Community by Caitlin Moultroup
Community, it’s a word that we hear almost daily, whether referring to a local municipality, a church congregation, or a group of blocks that form a neighborhood. Community by definition requires two ingredients: people and place. A few years ago I had the privilege of attending a lecture by world renowned architect, theorist, and urban planner Léon Krier. He discussed the value of the human-centered city and the discourse between place, buildings, towns, and people. Throughout the lecture the passion that fueled my interest in architecture and place-making from a young age was reawakened. I was reminded where people exist, a built environment must exist; how can architecture and urban design facilitate and promote the growth healthy communities – the ongoing conversation between people and the built environment?
When I moved to Savannah in 2004, I was enamored by its charm. It was the perfect place to study architecture, historic preservation, and urban planning. Even after graduating, I couldn’t pull myself away; I was fortunate to accept a position as a public servant, working for the City of Savannah, where I could continue to invest in the future of this community. During my time with the City I was able to gain a great deal of invaluable perspective about the things that make Savannah a great community, as well as the areas that could be improved. Thanks to the experience and support I received from the City of Savannah, I was also able to achieve my childhood goal of obtaining my architectural license.
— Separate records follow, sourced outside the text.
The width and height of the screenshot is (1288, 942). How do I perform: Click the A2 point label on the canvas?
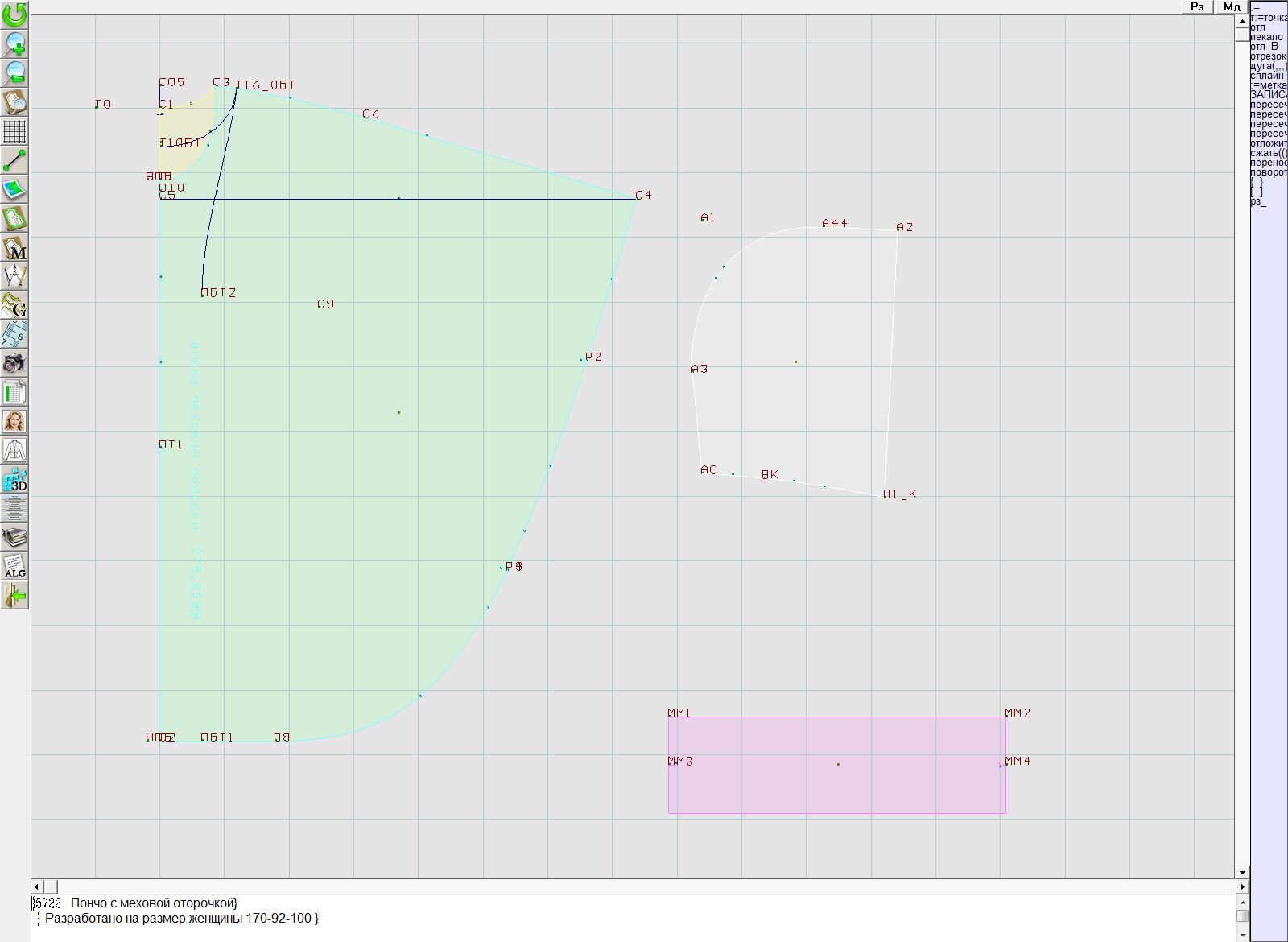point(905,228)
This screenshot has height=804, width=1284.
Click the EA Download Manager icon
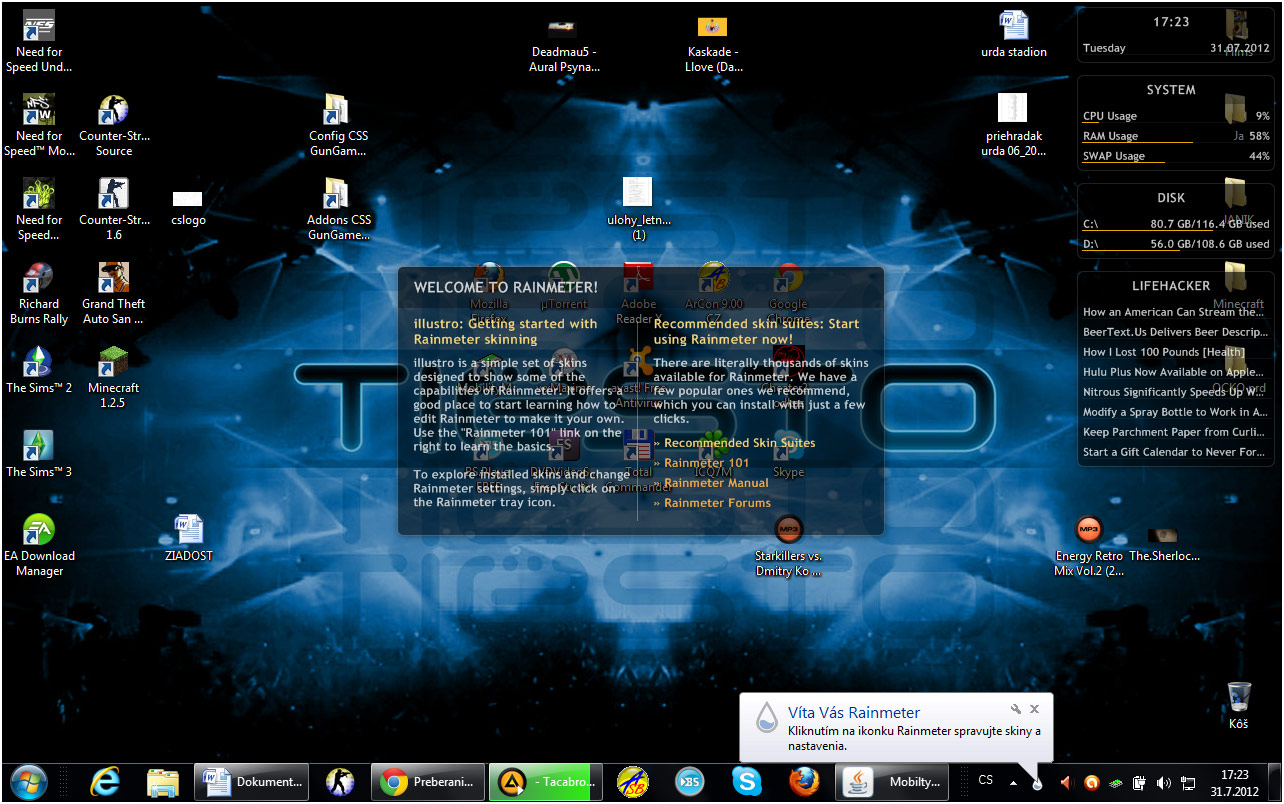tap(39, 532)
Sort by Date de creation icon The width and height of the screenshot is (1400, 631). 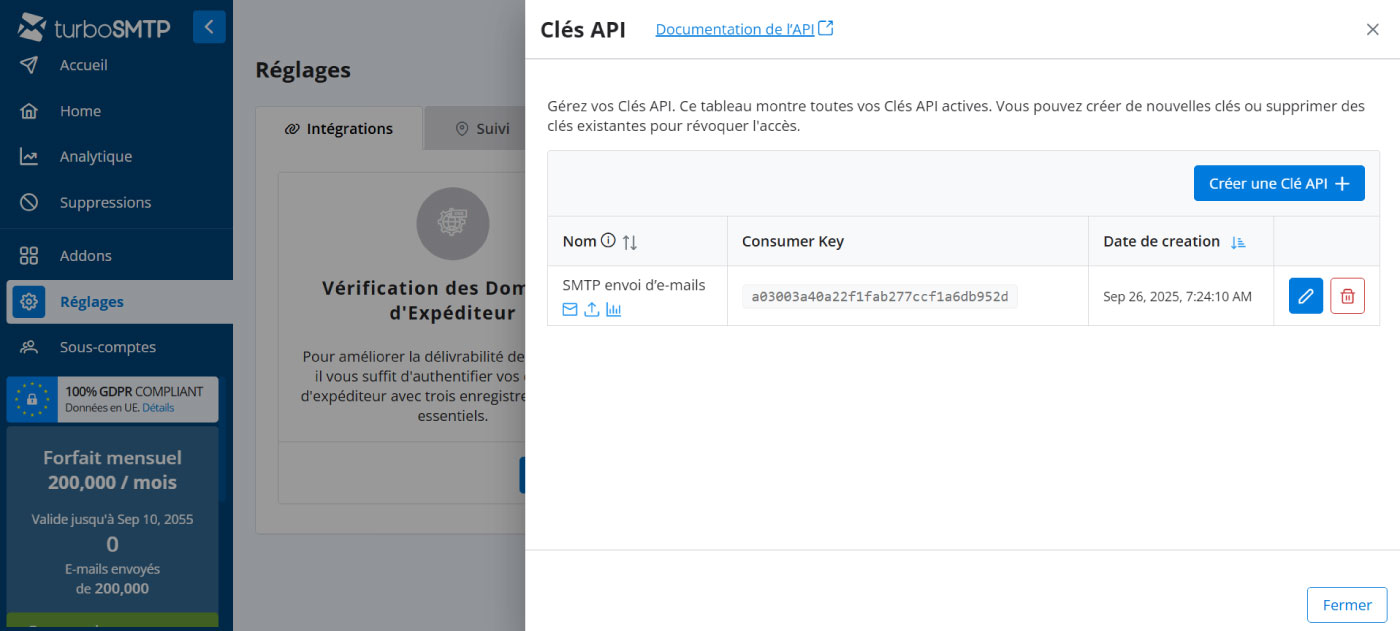[1238, 242]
In February, I joined the team at Gunn Meyerhoff Shay, a firm interwoven into Savannah’s history of urban development and the creation of landmark districts. Earlier this year, as I listened to Eric Meyerhoff speak about the development of the Savannah River walk, it dawned on me that I have become part of a community that has truly shaped Savannah. In effort to better contribute to the Gunn Meyerhoff Shay team and the influence it has on shaping the community of Savannah, I recently decided to pursue accreditation with the Congress for New Urbanism (CNU). The CNU is the leading organization promoting walkable, mixed-use neighborhood development, sustainable communities and healthier living conditions. In October I begin the process moving towards CNU accreditation. I’m looking forward to what this opportunity and my experience at Gunn Meyerhoff Shay will bring to both my personal and professional development, but most of all how it can help me contribute to the community that is Savannah.